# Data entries
=====
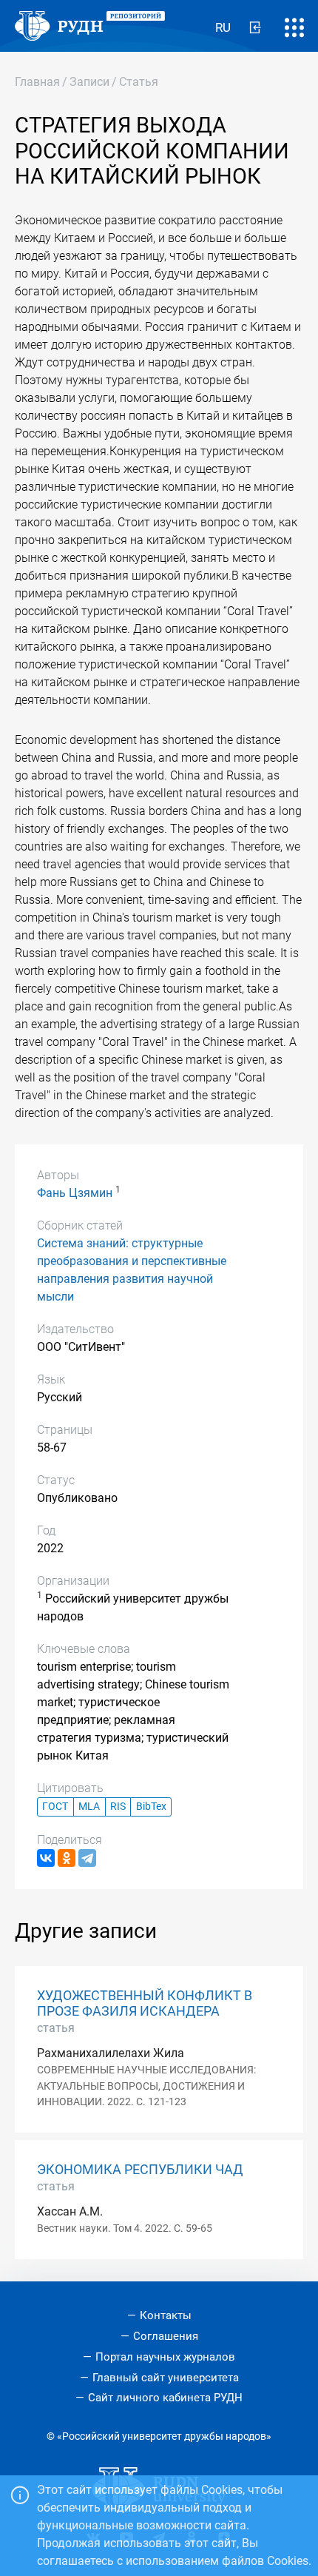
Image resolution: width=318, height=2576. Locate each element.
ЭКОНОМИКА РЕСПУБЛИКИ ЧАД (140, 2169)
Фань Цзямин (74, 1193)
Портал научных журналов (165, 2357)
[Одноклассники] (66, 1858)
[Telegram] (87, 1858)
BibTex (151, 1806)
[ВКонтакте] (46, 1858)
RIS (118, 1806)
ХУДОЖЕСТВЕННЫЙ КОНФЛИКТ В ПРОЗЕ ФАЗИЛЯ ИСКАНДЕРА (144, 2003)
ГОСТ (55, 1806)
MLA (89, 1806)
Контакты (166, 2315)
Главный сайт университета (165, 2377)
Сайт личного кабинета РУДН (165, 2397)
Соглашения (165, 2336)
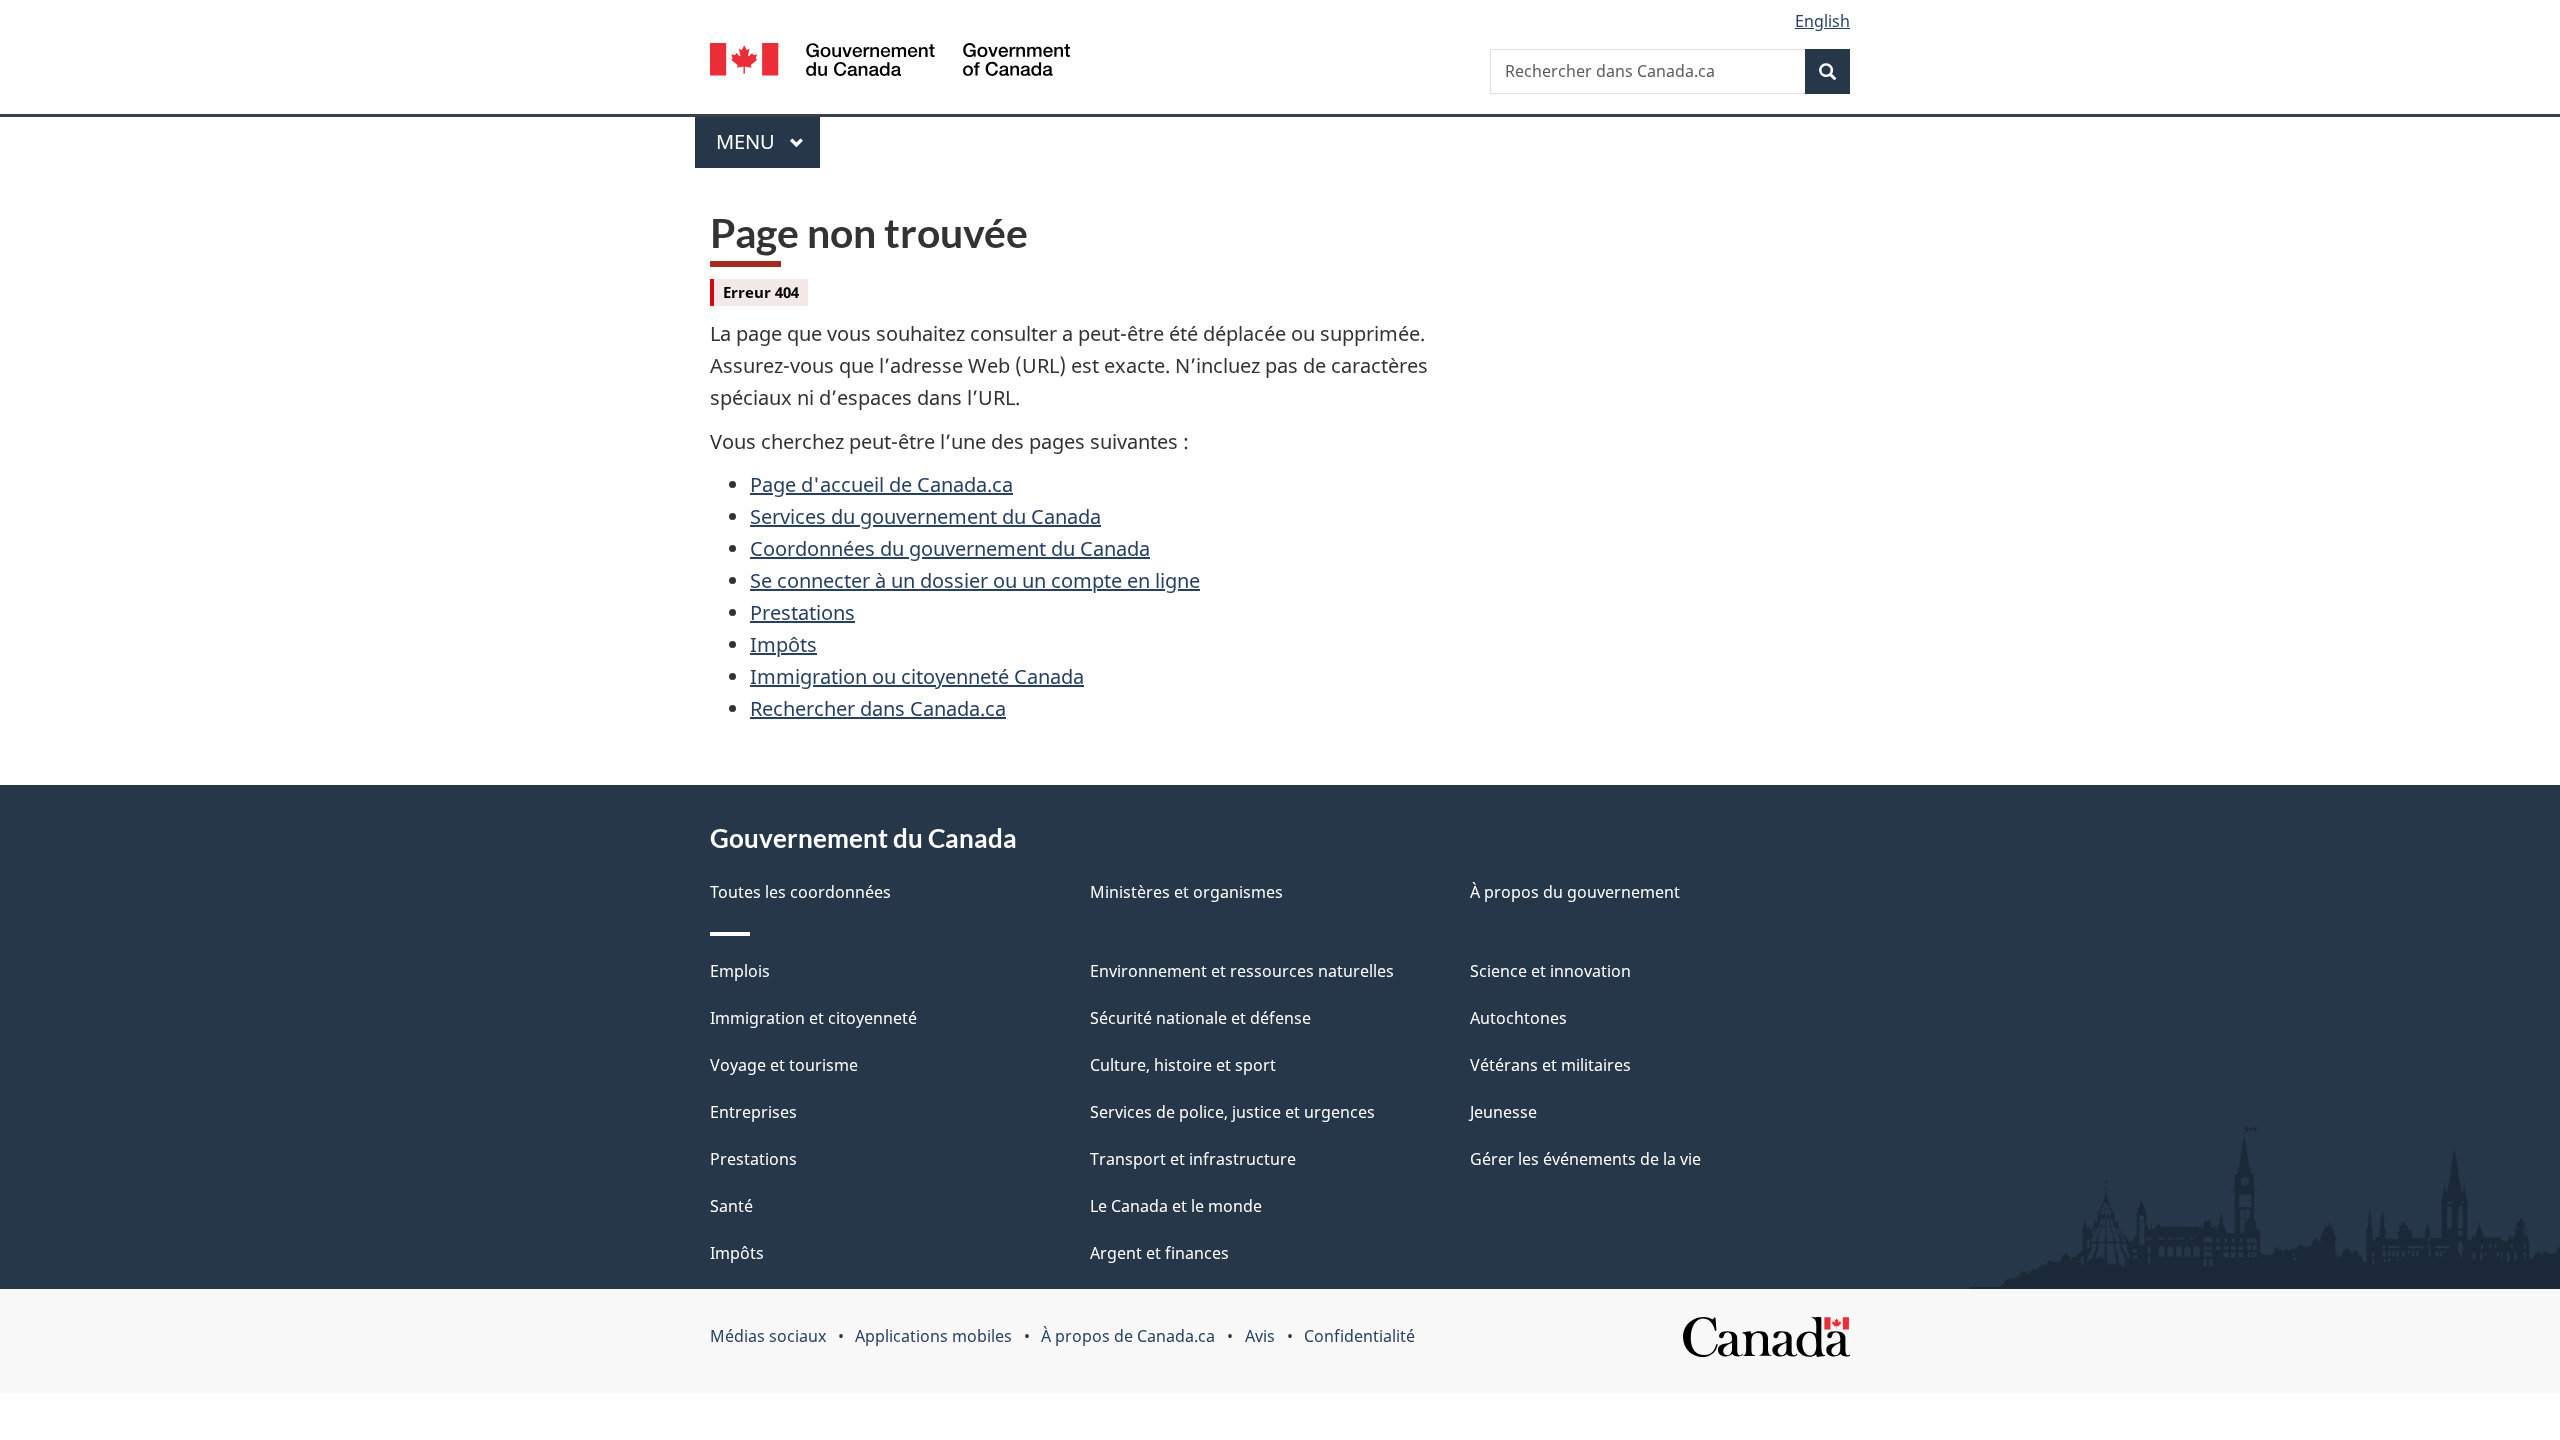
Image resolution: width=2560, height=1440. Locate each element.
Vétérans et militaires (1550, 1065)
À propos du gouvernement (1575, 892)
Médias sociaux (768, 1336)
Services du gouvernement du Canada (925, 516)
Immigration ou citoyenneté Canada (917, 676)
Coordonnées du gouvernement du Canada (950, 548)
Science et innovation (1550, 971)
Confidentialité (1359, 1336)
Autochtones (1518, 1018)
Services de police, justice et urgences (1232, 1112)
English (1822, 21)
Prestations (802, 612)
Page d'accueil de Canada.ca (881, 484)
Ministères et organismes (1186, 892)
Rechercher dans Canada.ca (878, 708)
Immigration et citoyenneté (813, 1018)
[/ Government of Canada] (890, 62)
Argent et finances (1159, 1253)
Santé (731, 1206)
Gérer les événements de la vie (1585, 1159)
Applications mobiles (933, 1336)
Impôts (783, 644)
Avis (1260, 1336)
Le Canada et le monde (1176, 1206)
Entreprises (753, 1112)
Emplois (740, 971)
=====
# What the task asks
Respond with the number of lines in the entries that include the string "element", and nothing besides.

# Answer section
2